Guide on the Side - Keys to a Keynote

By Marie Wallace, Published on July 2, 2001

Marie Wallace has enjoyed a fulfilling career as a librarian, beginning in 1951 in academia with the University of California and transitioning in 1971 into the private law library world until her 1995 retirement from O'Melveny & Myers. She is the 1997 recipient of the American Association of Law Libraries' highest honor, the Marian Gould Gallagher Distinguished Service Award. Throughout her professional life, Marie has been a guiding force in the Southern California Association of Law Libraries, Practising Law Institute's programs for law librarians and Teaching Legal Research in Private Law Libraries (TRIPLL).

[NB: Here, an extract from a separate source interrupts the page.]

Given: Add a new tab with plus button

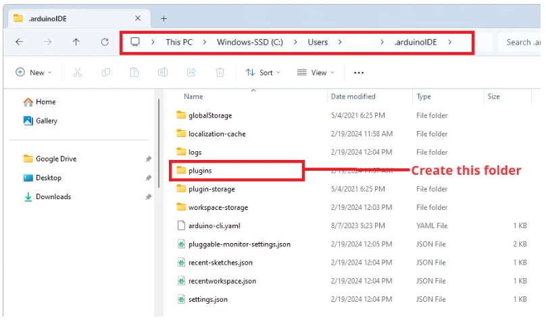Looking at the screenshot, I should (164, 18).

Today, Marie has commenced on a new path she terms "Life in Progress," which enables her to pursue a diversity of interests as a master swimmer, law librarian, trainer, storyboarder and designer of wearable art.  She continues to be a dynamic speaker and prolific writer on such topics as private law library management, presentations and training. She is a member of Toastmasters International and is active with the American Society for Training Development (ASTD) and in continuing education for private law librarians. She devotes her "free" time to various non-profit and civic activities.

Many professionals such as yourself enjoy sharing their expertise with audiences. Speaking can be a gratifying adjunct to your vocation and organizations provide ample opportunities to do it. As your reputation grows, you may be asked to deliver a keynote address.

Unless you have been actively seeking a keynote opportunity, the first keynote invitation may come as an overwhelming surprise. Professional speakers addressing large assemblies, such as Comdex, flash through your mind. You ask yourself "Am I in that league? "No" you are not a professional speaker but "yes" at the local level with smaller organizations you have appropriate experience and skills. You are perceived ready for a keynote speech otherwise you would not have been invited. When a keynote invitation comes, accept the ordainment gracefully and begin mastering two keys:

Key 1 - Understand how a keynote address differs from other types of speeches

Key 2 - Learn to profile the audience, occasion and sponsoring organization.

What makes a keynote speech different than other types of presentations?

It is an inspirational speech designed to unify the audience

It sets the mood and tone for an entire event, program or conference

It is an affirmation of the organization and its purposes

It highlights a group's primary interests

It links your passions to those of the assembly

Keynote addresses are a major program responsibility but you have the basic skills and experience from other speaking experiences. You know how to:


Deal with the performance "adrenaline rush"

Organize your content

Connect with an audience

Use humor

Tell stories

Use vocal and body language to convey meaning along with words

Deal with the unexpected

Asses whether or not to use presentation technology

How do you profile the audience, occasion and sponsoring organization?

All speeches require that you know something about your audience but the keynoter requires in-depth knowledge. It is not enough to know they are all "techies." You need to find out about the program to follow and why these topics are of interest to the audience and organization. If you are a member of the sponsoring organization, this information may be already known to you but make sure what you know is current and complete. More often keynote speakers are invited because they do not belong to the sponsoring organization and have expertise in a related or new field. Some of the things to find out:

Purpose of the organization sponsoring the event

Nature of this particular gathering (inaugural, annual, joint meeting)

Theme of the event

Challenges facing the organization

Knowledge level of the audience on your topic

General point of view on your topic (novice, sophisticated, doubtful, cynical)

Primary issues and concerns

How members plan to use your information

Members' attitudes and values about the program's themes

Speakers who follow you and their topics

Other keynote speakers (following or before you)

How many people are expected to attend

Demographics of the audience (age, gender, geography, occupation, education)

Diversity level of the audience (experience, career level, outlook, cultural origins)

Glean this background information in several ways:

Ask the person who invites you

Arrange to receive pre-event publicity and the registration packet

Study the program brochure

Talk to several people who are representative of the planned audience

Find out the previous keynote speakers for this audience

Read the organization's current publications or web site

Search the net or a newspaper database on the organization and its recent activities

As the final touch, meet and greet people as they arrive

Use this background information in the selection of your main points, stories, humor, questions, examples, illustrations, and vocabulary to connecting with the audience. To set the appropriate mood in your role as keynote speaker, you will want to let the audience know that you share their concerns, values and beliefs. Bond with them emotionally by letting them know you are sympathetic with their problems and the challenges they face.